▶ What is expected
Output only the lines of the entries that follow, starting at the one with "The width and height of the screenshot is (1568, 413)." and running down to the one with "Given: Open the Canvas pencil icon", both included and unchanged.
*** Data excerpts ***
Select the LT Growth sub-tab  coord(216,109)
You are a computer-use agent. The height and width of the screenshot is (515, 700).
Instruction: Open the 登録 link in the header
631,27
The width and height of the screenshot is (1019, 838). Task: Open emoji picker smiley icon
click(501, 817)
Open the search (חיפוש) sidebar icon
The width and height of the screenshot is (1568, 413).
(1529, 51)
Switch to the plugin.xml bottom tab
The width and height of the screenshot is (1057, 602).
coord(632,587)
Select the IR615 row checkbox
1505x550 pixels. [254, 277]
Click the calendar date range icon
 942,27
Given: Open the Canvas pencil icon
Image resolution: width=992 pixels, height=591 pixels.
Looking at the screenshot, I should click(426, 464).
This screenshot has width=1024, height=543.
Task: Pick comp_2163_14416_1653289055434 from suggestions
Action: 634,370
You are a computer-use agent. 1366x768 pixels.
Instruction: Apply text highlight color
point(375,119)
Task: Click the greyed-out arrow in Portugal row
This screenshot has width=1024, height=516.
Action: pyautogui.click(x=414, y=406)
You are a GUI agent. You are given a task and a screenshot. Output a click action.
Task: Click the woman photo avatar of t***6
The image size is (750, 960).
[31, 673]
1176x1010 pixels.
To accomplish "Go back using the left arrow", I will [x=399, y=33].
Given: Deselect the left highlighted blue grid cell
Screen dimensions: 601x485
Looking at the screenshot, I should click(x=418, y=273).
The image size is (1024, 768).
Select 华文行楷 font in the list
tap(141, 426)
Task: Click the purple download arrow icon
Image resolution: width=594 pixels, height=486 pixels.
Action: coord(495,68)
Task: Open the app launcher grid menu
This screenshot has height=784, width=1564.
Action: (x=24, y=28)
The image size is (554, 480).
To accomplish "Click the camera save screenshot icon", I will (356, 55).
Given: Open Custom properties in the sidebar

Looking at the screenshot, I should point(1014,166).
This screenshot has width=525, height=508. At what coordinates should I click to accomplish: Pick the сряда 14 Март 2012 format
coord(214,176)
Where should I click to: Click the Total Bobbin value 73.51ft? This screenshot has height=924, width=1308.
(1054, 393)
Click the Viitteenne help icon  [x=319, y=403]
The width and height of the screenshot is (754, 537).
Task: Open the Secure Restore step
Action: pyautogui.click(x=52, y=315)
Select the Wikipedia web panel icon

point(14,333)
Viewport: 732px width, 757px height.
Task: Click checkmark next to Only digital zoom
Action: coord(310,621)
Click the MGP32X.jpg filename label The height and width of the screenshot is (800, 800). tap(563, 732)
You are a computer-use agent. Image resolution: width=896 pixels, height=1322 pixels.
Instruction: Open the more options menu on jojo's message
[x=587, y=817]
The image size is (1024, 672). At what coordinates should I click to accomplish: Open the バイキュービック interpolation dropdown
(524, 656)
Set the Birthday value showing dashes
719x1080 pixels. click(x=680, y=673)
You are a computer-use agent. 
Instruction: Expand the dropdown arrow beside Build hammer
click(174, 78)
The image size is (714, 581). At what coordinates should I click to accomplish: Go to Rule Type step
*** End of Data excerpts ***
▶ Answer to this task
The width and height of the screenshot is (1568, 413).
(1529, 51)
Switch to the plugin.xml bottom tab
The width and height of the screenshot is (1057, 602).
coord(632,587)
Select the IR615 row checkbox
1505x550 pixels. [254, 277]
Click the calendar date range icon
 942,27
Given: Open the Canvas pencil icon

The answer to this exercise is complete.